Escribir es un acto hacia los demás que repercute en uno mismo. Tan propio, fabricado de sensaciones y palabras que uno mismo pronuncia. En el fútbol pasa un poco lo mismo. Hay un amor por el balón, pero son otros los que lo juzgan. Cuando mezclas ambas cosas es un cóctel molotov. Escribir te destapa las inseguridades. Aquellas que van más allá de las letras, aunque los demás no las vean porque en el papel o en el Word no tiemblan. La inseguridad frente a si el tono es adecuado, si lo que desarrollas es comprensible. La inseguridad frente a la aceptación, si uno le da demasiada bola a lo que opinen los demás. Mecano ya lo decía: “lo que opinen los demás está de más”. Pero hay una palabra de sonrisa provocadora que te hace creer que siempre hay algo que puedes cambiar, una duda sobre si te sientes empachado o todavía queda más por decir, una voz interna que martillea y te pregunta quién narices eres tú con la intención de hacerte sentir inestable. Los malditos complejos.
Acomplejado se había expuesto el Barça en los últimos tiempos. Más, si cabe, en las noches de compromiso europeo. En un olvido manifiesto sobre quién logró ser. Sumiso a la tendencia negativa y al entorno derrotista. Hasta que el discurso cambió y optó por el romanticismo. El de traer a Xavi de nuevo, para que volviera al lugar donde le late el pecho. El de hacer regresar a la figura de Dani Alves, con lo que conlleva por palmarés y por el don de su persona.
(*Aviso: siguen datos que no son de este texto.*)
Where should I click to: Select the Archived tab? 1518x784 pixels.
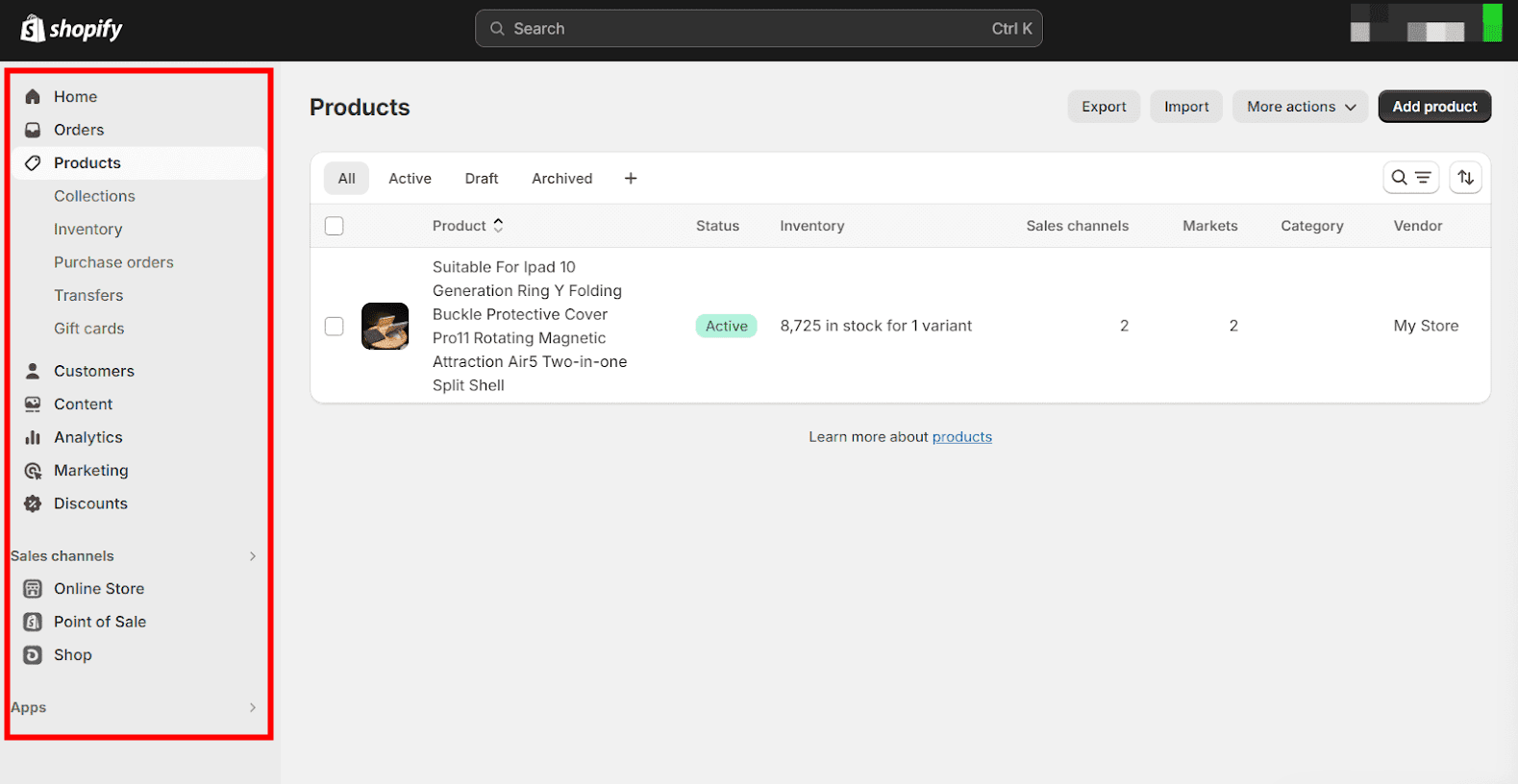click(x=561, y=178)
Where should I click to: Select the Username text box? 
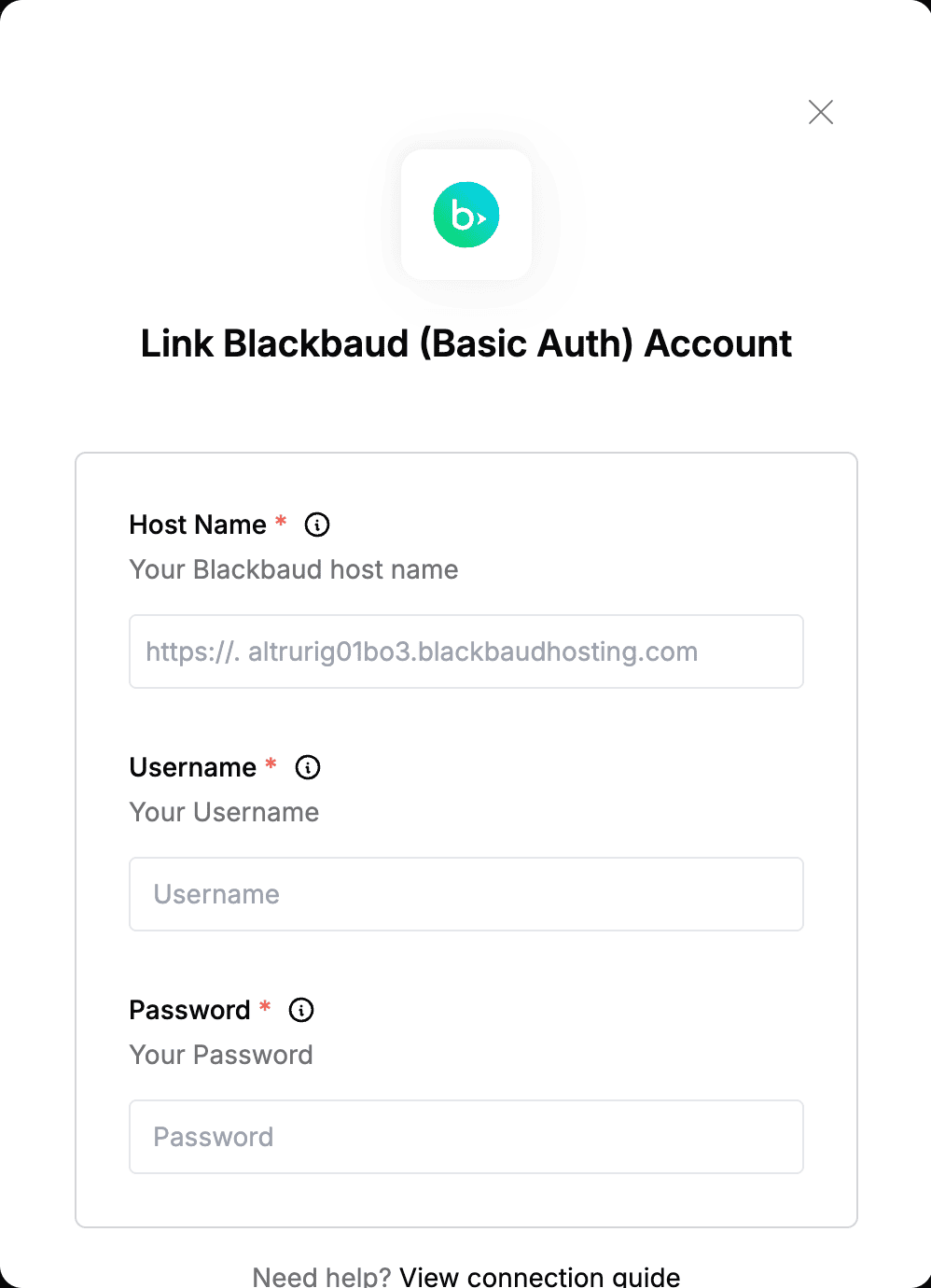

El de creer en las categorías inferiores y la metodología implantada en casa, para poner en valor las oportunidades y hacerle una senda más tersa que confirme a los que ya se abrieron puertas. Ante tal explosión sentimental, la seducción es imbatible. La afición se ha cambiado el ropaje para vestirse de gala, haciendo que el Camp Nou sea capaz de provocar ese ruido que es un chute para las piernas. De repente, vuelan.
El Barça dejó de ser pusilánime, cansado de no ser protagonista y tomar sus propias decisiones. Salió enchufado y puso en la palestra las primeras pinceladas de Xavi, a través de un esquema que utilizaba con el Al Saad. Expresó sus mejoras en las circulaciones, en las vigilancias, en la solidaridad de los movimientos sin balón y siendo un equipo más ordenado. Busquets fue la pieza posicional, quien una vez más recordó cómo exponer sus mayores virtudes cuando está bien arropado. Nico y Gavi volvieron a evidenciar que La Masia tiene un peso incuestionable en el presente y el futuro. Araújo reivindicó los argumentos que le hacen imprescindible con cada disputa de balón, cada anticipación e intercepción y cada acierto en sus entregas. Dembélé arriesgó para mostrar de nuevo que todo cambia cuando pisa el terreno de juego, que lleva consigo el peligro y una serie de recursos que le hacen diferencial. Y por encima de todo, el conjunto mostró una actitud que se evidenciaba en la presión alta y un veloz cambio de chip tras pérdida, para recuperar balones en campo rival y reducir las intenciones ofensivas del oponente. Sin embargo, sin gol no hay paraíso y este mal resume y certifica los resultados.
Al Barça le queda un gran recorrido, pero es indiscutible que la llegada de Xavi todo lo está cambiando. Desde la ilusión al compromiso. No en una mera cuestión táctica, tan necesaria, sino en la apuesta sobre una idea en la que creer. En recuperar la confianza de unos jugadores que necesitan la cohesión y la motivación de un líder. Por lo pronto, la esperanza y la paciencia se han instalado en Can Barça. En Barcelona llovió pero no hubo tormenta. Nada se pudo reprochar ante tal derroche de compromiso y la intencionalidad de vivir una transformación que le permita volver a competir con los grandes de Europa. Este equipo parece que quiere dejar de ser austero para divertirse con sus lujos. Quiere desprenderse del corsé y salir de la jaula. Liberarse. Quizá todo empiece por eso, por quitarse los complejos. Es básico para todo. También para el fútbol.